Swiss bank UBS is making significant strides in its cost-saving initiatives and the integration of Credit Suisse, according to CEO Sergio Ermotti, who spoke on Tuesday. Ermotti revealed that the bank is about six months ahead of schedule in these efforts. He also noted that UBS is gaining market share and that its investment bank is progressing as anticipated.

"When I assess the cost progress and the wind-down of non-core legacy assets, we are approximately six months ahead of schedule," Ermotti stated during a Bank of America conference. "I believe we are on a positive trajectory, and honestly, I think things are going quite well."

Last year, UBS acquired Credit Suisse for 3 billion Swiss francs ($3.54 billion) in a government-backed takeover. This move left Switzerland with a single global bank, whose balance sheet is nearly twice the size of the country's annual economic output. This has raised concerns about UBS's market dominance.

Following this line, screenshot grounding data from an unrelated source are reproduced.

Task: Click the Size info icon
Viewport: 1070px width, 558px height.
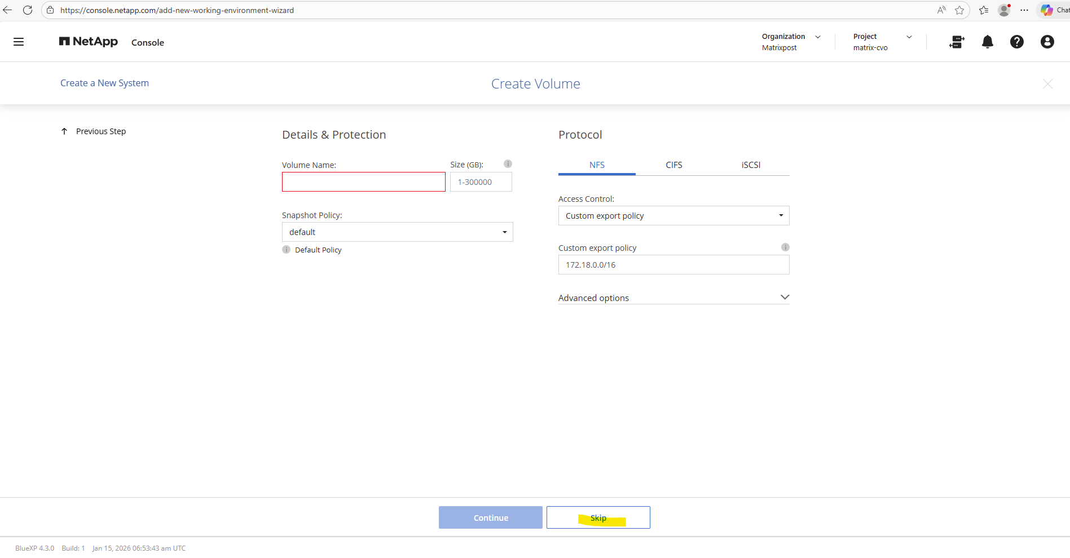Action: click(x=508, y=164)
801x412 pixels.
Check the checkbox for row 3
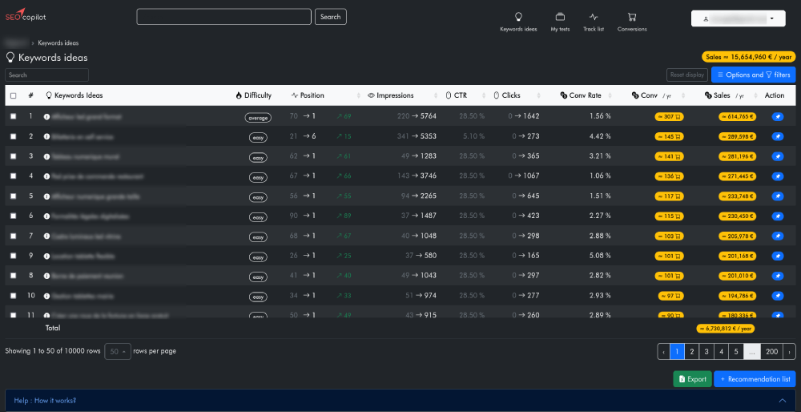click(x=13, y=156)
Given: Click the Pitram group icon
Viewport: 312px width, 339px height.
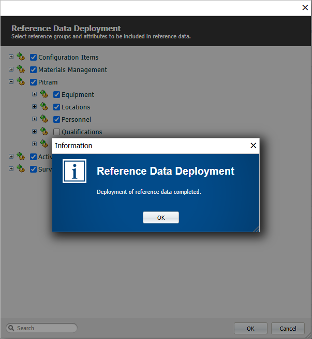Looking at the screenshot, I should pos(21,82).
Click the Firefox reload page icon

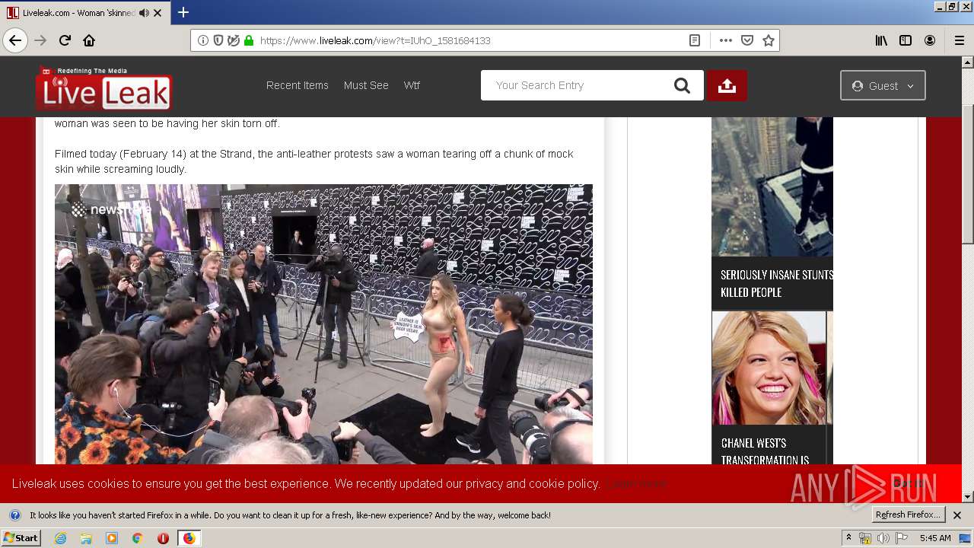tap(65, 40)
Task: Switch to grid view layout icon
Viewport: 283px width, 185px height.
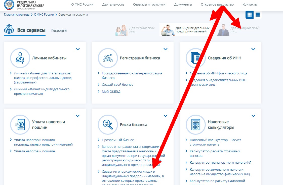Action: click(x=249, y=15)
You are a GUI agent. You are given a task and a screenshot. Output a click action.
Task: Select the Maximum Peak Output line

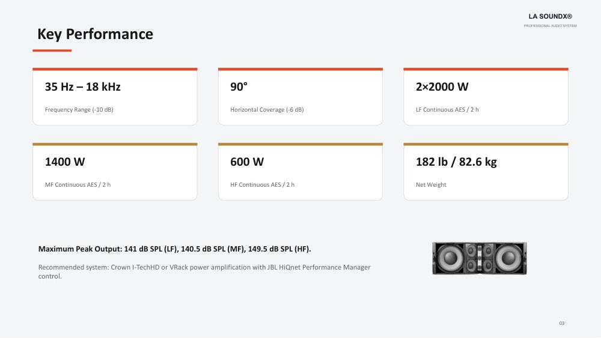tap(174, 249)
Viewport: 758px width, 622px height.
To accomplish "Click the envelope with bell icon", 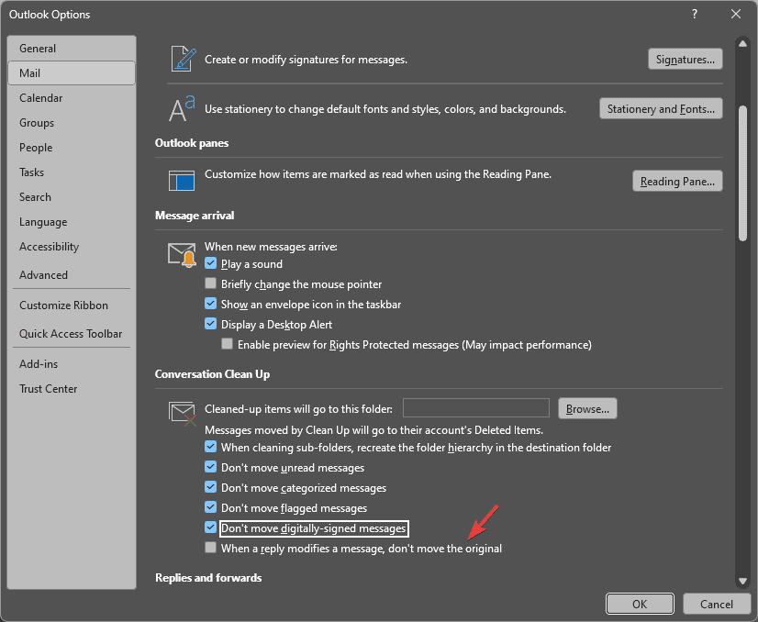I will (x=182, y=255).
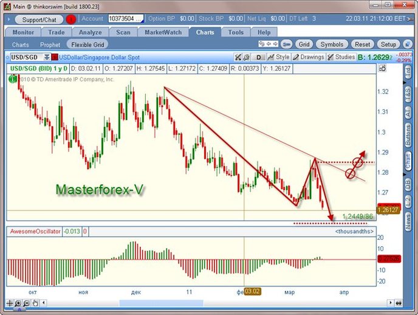Click the zoom in magnifier icon
The image size is (418, 315).
click(x=18, y=302)
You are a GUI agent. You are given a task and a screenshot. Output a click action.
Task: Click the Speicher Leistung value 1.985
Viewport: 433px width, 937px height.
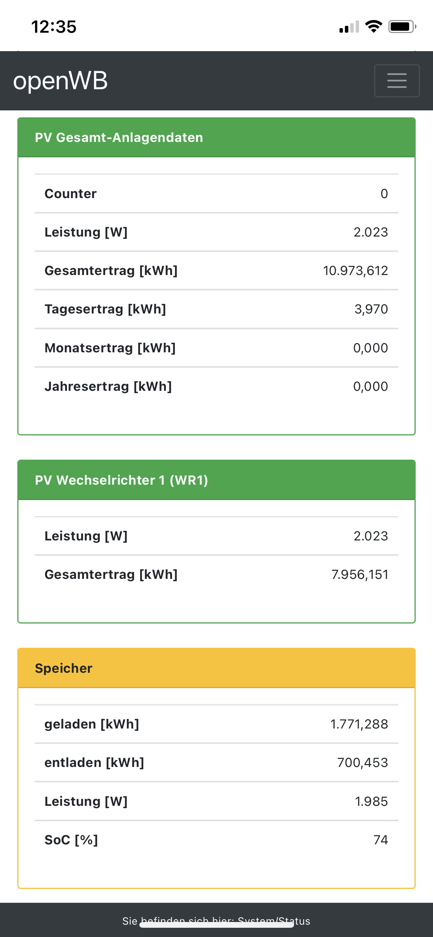(371, 801)
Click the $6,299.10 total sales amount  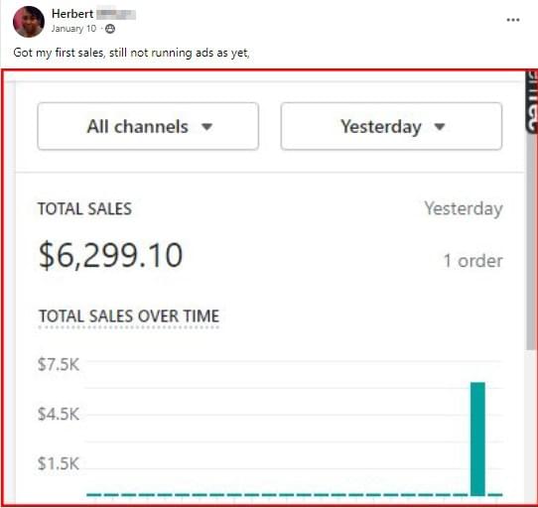(x=110, y=255)
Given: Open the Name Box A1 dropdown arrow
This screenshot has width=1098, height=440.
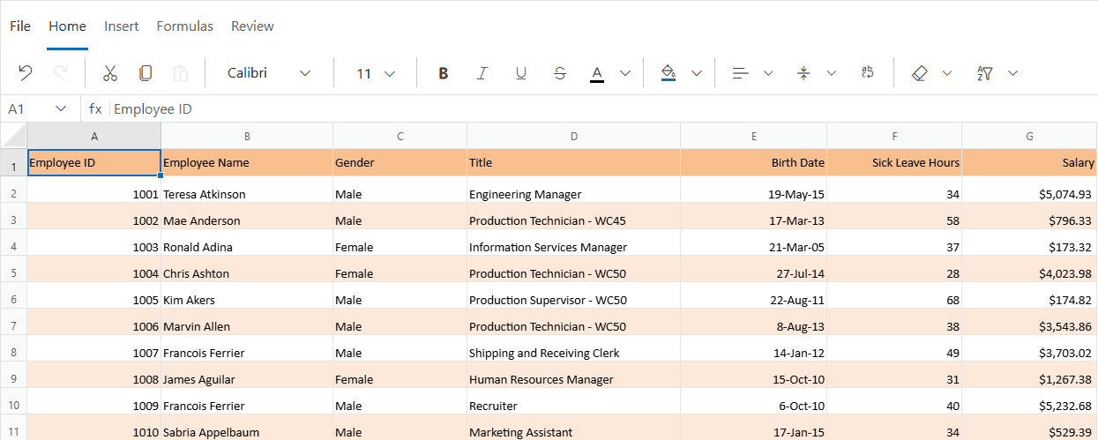Looking at the screenshot, I should pos(61,108).
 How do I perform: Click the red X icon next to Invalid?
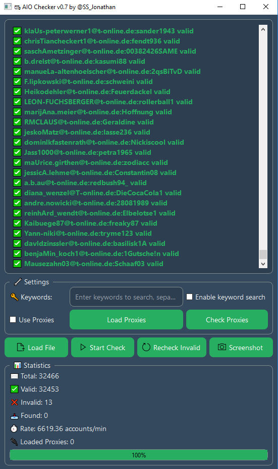(14, 402)
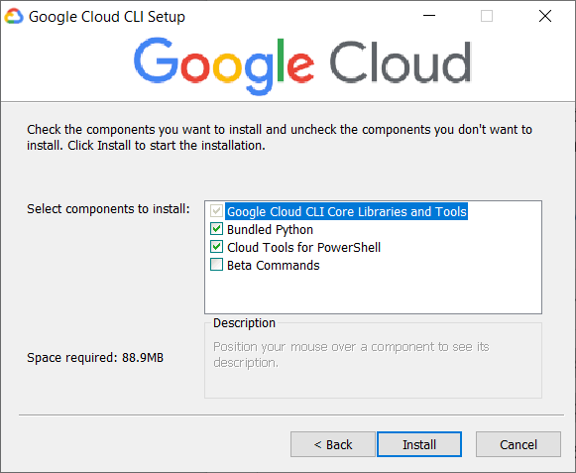Uncheck the Cloud Tools for PowerShell checkbox
Image resolution: width=576 pixels, height=473 pixels.
tap(216, 247)
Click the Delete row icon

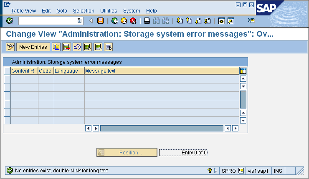(x=66, y=47)
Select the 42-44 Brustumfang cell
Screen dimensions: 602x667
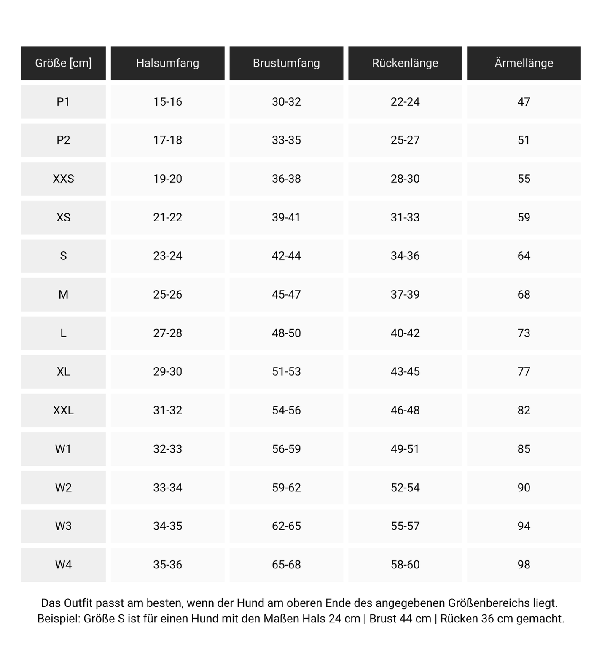286,256
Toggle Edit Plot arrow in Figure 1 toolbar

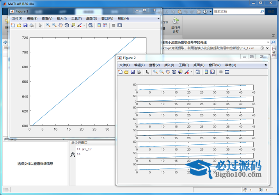[x=40, y=25]
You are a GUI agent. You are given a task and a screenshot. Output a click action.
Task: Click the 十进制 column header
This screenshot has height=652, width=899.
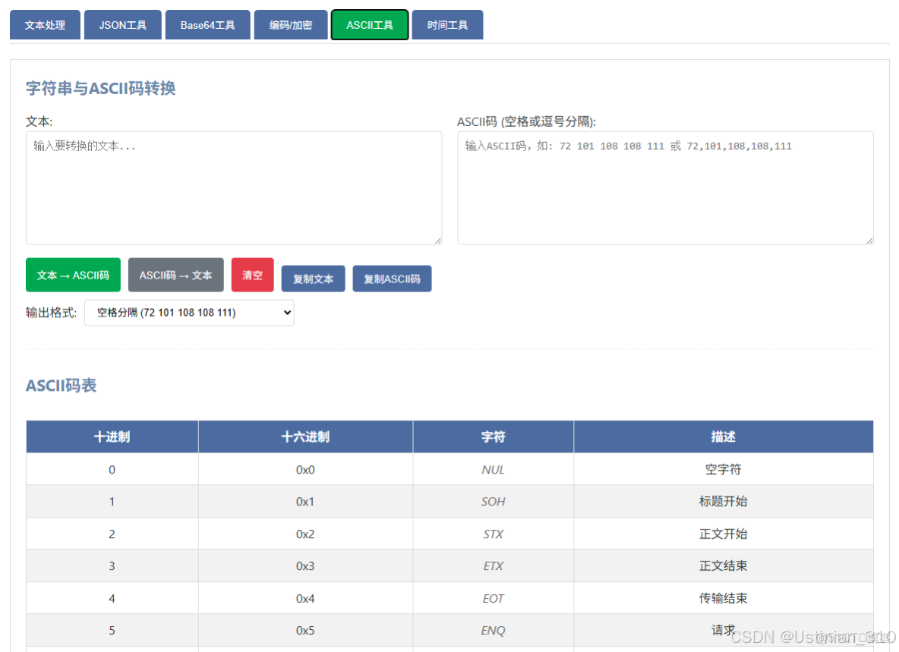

Ermotti mentioned that UBS has successfully completed the legal entity mergers of Credit Suisse, securing approvals from 80 regulators worldwide. "This is a crucial step towards the next phase of cost reductions," he added.

UBS's shares responded positively to the update, rising by 3.5% in morning trading. Ermotti observed a constructive market environment in the second quarter, although he acknowledged that the third quarter might present more challenges in terms of dealmaking.

"Overall, I remain highly confident that we are effectively monetizing all the investments we have made," Ermotti concluded.